Two roads diverged in a yellow wood,
And sorry I could not travel both
And be one traveler, long I stood
And looked down one as far as I could
To where it bent in the undergrowth;
… …
I shall be telling this with a sigh
Somewhere ages and ages hence:
Two roads diverged in a wood, and I —
I took the one less traveled by,
And that has made all the difference.~ The Road Not Taken by Robert Frost
When someone’s not happy with a certain prospect in marriage or questioning marriage:
By all means marry. If you get a good wife, you’ll be happy. If you get a bad one, you’ll become a philosopher. — Socrates
Another brilliant one by Kierkegaard
“Marry, and you will regret it; don’t marry, you will also regret it; marry or don’t marry, you will regret it either way. Laugh at the world’s foolishness, you will regret it; weep over it, you will regret that too; laugh at the world’s foolishness or weep over it, you will regret both. Believe a woman, you will regret it; believe her not, you will also regret it… Hang yourself, you will regret it; do not hang yourself, and you will regret that too; hang yourself or don’t hang yourself, you’ll regret it either way; whether you hang yourself or do not hang yourself, you will regret both. This, gentlemen, is the essence of all philosophy.” ~ Søren Kierkegaard
When someone is fifteen minutes late at a meeting.

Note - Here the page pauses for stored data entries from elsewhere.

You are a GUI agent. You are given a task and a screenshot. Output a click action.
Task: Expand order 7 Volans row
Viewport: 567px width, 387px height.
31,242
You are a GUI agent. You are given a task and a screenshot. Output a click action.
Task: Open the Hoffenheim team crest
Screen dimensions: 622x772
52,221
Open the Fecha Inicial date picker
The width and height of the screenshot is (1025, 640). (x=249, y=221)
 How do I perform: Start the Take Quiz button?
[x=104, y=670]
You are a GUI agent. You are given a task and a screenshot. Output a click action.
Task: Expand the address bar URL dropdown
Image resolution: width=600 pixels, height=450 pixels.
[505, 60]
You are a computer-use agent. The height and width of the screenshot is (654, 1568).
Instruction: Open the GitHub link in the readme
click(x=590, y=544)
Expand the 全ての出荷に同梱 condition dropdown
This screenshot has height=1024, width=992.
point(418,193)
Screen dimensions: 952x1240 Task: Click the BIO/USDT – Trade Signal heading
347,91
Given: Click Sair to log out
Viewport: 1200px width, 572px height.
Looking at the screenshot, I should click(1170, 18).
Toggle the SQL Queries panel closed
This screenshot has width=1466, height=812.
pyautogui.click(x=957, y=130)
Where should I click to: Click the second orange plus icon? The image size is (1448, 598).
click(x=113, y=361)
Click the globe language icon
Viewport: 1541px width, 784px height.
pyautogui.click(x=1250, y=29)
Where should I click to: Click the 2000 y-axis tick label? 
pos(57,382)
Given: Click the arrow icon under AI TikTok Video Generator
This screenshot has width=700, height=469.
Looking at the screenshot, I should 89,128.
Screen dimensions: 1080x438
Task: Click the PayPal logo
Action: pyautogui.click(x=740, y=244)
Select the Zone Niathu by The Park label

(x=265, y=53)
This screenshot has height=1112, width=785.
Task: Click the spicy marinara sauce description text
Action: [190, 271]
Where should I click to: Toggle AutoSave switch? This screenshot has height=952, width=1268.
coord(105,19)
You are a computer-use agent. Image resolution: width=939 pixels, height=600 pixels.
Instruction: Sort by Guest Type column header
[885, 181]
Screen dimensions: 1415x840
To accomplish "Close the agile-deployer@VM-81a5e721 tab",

The notion of a specific nothingness sounds odd, but Sartre explains it with a story of Parisian café life. Let’s imagine, he suggests, that I have made an appointment to meet my friend Pierre at a certain café at four o’clock. I arrive fifteen minutes late and look around anxiously. Is Pierre still here? I perceive lots of other things: customers, tables, mirrors and lights, the café’s smoky atmosphere, the sound of rattling crockery and a general murmuring hubbub. But there is no Pierre. Those other things form a field against which one item blares out loud and clear: the Absence of Pierre. One thinks of those Czech women who disappeared from the Flore: their absence is much more eloquent and glaring than their habitual presence ever was. ~ At The Existentialist Cafe, Sarah Bakewell
This one’s personal — Why I and other folks like to plan stuff ahead and be punctual.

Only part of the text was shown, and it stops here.